PROBLEM DETAILS -
Please transcribe the data that follows without the pictures, keeping every word the same.

(Stored items)
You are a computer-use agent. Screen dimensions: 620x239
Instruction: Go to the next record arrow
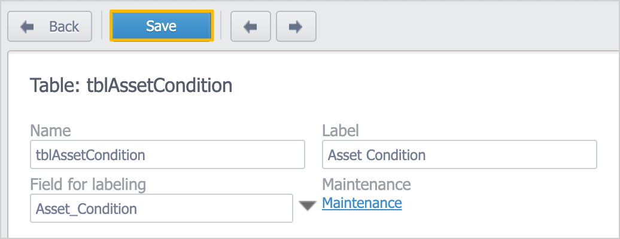point(296,26)
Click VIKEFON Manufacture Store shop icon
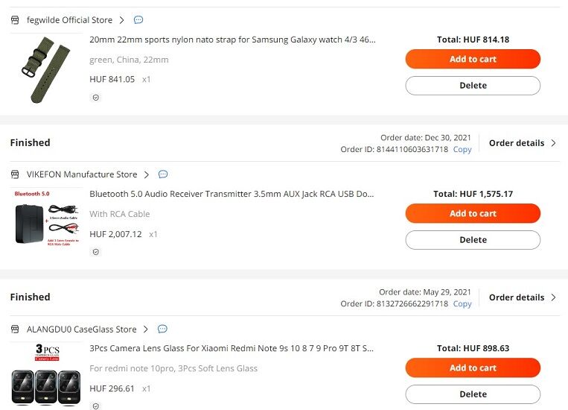The height and width of the screenshot is (410, 568). pyautogui.click(x=15, y=174)
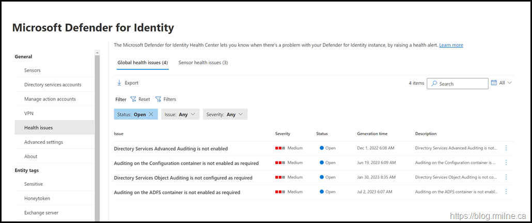Select the Global health issues tab
This screenshot has width=532, height=223.
142,63
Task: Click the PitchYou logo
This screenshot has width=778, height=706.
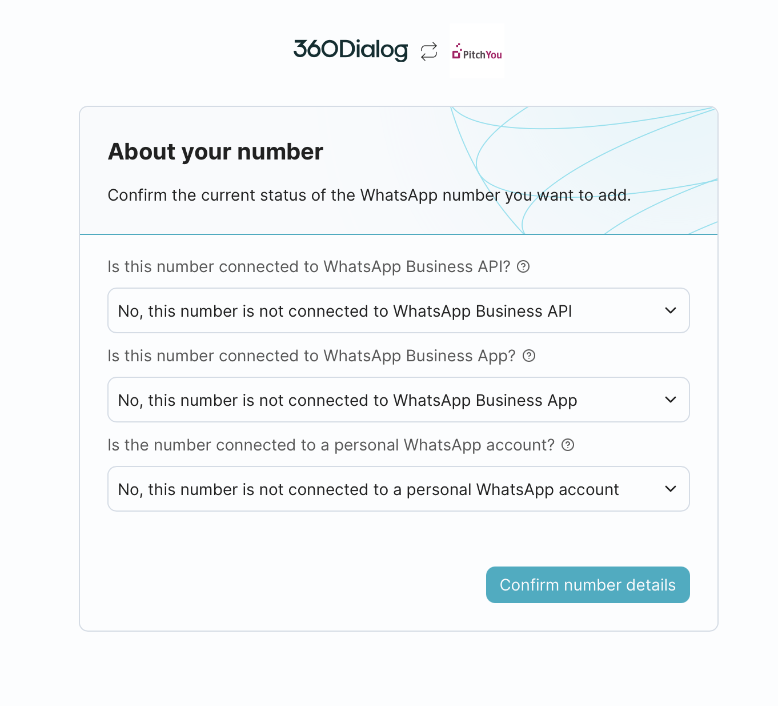Action: 477,51
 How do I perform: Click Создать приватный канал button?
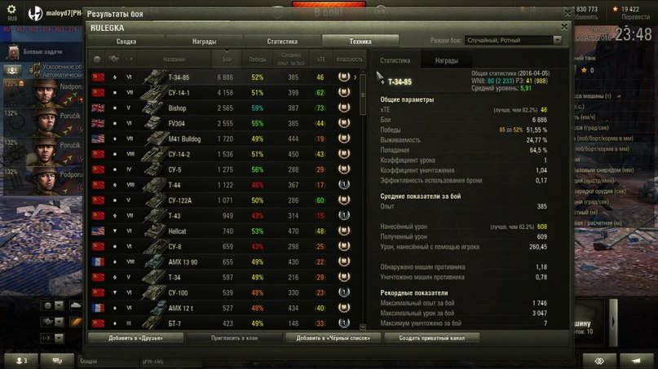point(432,337)
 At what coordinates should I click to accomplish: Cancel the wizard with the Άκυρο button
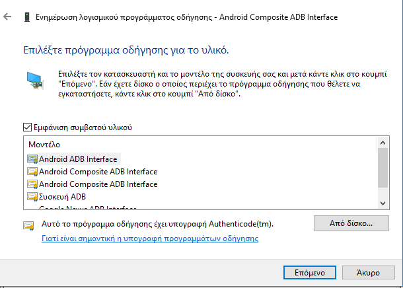click(x=367, y=272)
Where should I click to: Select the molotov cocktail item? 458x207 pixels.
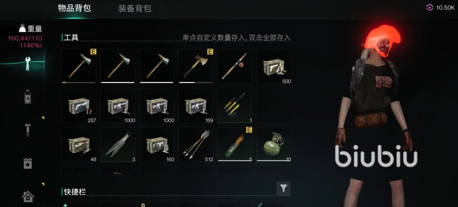pyautogui.click(x=235, y=145)
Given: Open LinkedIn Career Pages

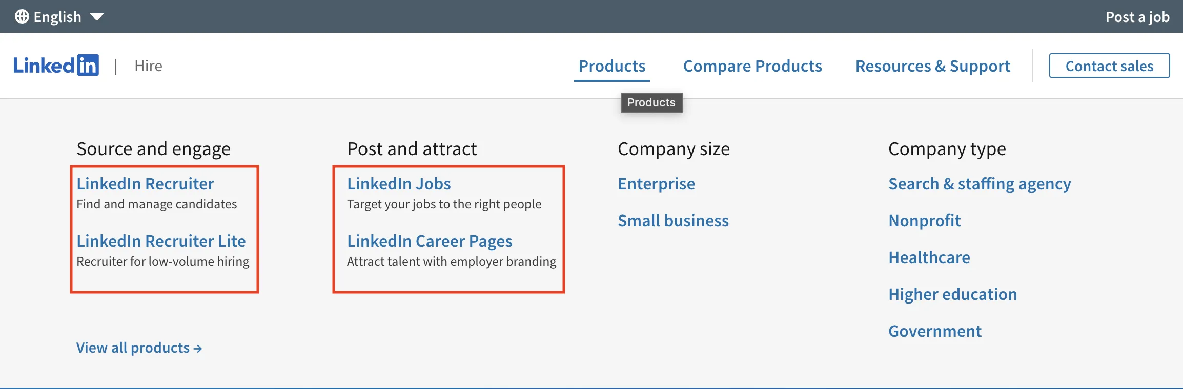Looking at the screenshot, I should coord(430,241).
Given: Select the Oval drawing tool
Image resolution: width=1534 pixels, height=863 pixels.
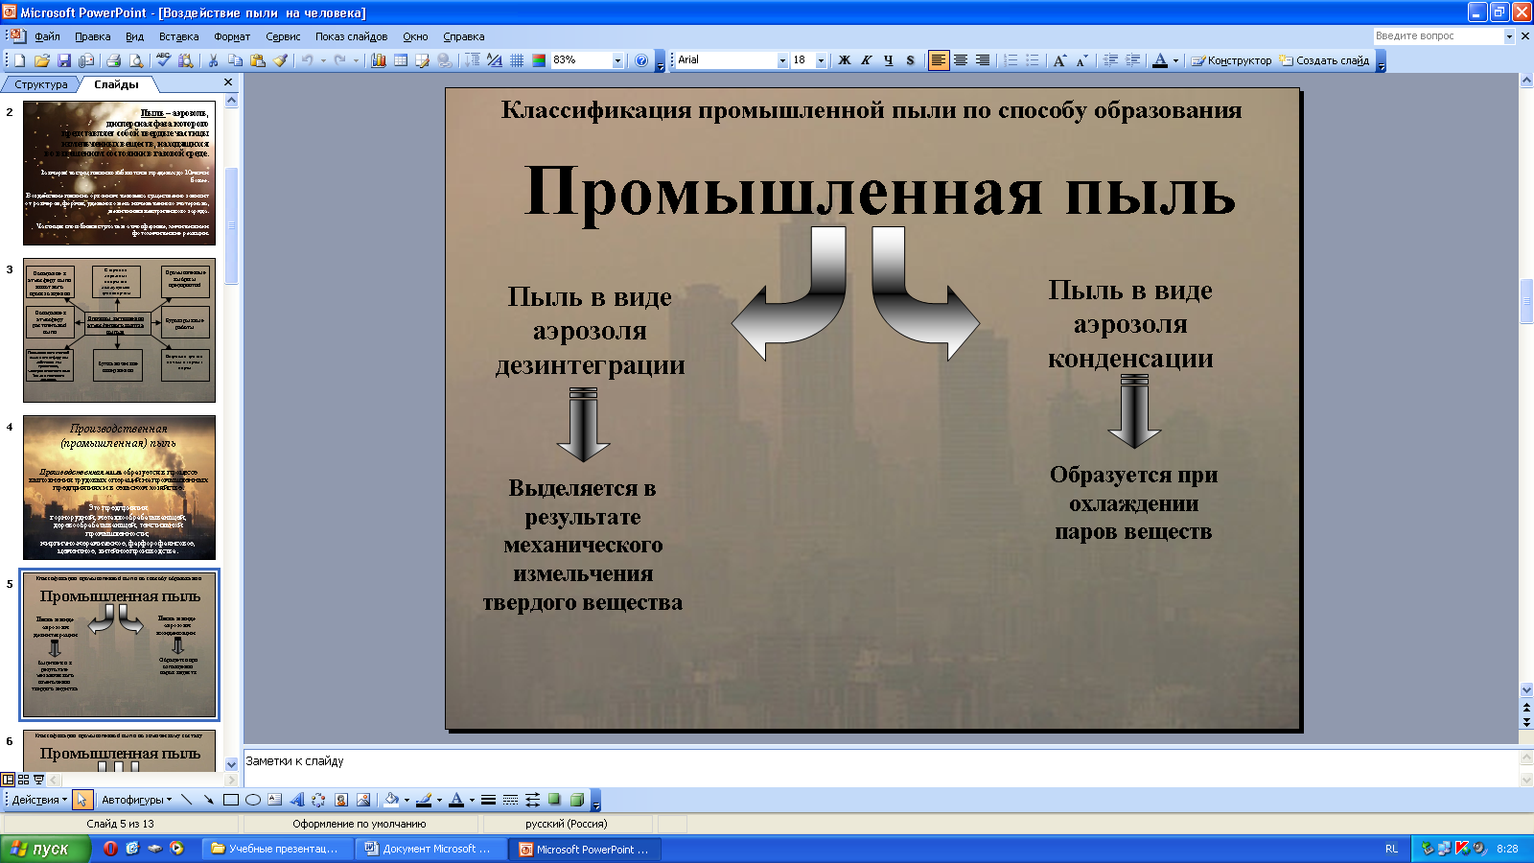Looking at the screenshot, I should click(253, 800).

EXERCISE RESPONSE -
You are a computer-use agent. Screen dimensions: 620x239
Instruction: Go to the next record arrow
point(296,26)
Click VIKEFON Manufacture Store shop icon
The height and width of the screenshot is (410, 568). pyautogui.click(x=15, y=174)
Select the Global health issues tab
This screenshot has width=532, height=223.
142,63
Task: Click the PitchYou logo
This screenshot has width=778, height=706.
Action: 477,51
 How do I perform: Click Создать приватный канал button?
point(432,337)
 At what coordinates should I click to accomplish: Cancel the wizard with the Άκυρο button
click(x=367, y=272)
Where should I click to: Select the molotov cocktail item? 458x207 pixels.
pyautogui.click(x=235, y=145)
Given: Open LinkedIn Career Pages

Looking at the screenshot, I should coord(430,241).
Given: Select the Oval drawing tool
Image resolution: width=1534 pixels, height=863 pixels.
Looking at the screenshot, I should click(253, 800).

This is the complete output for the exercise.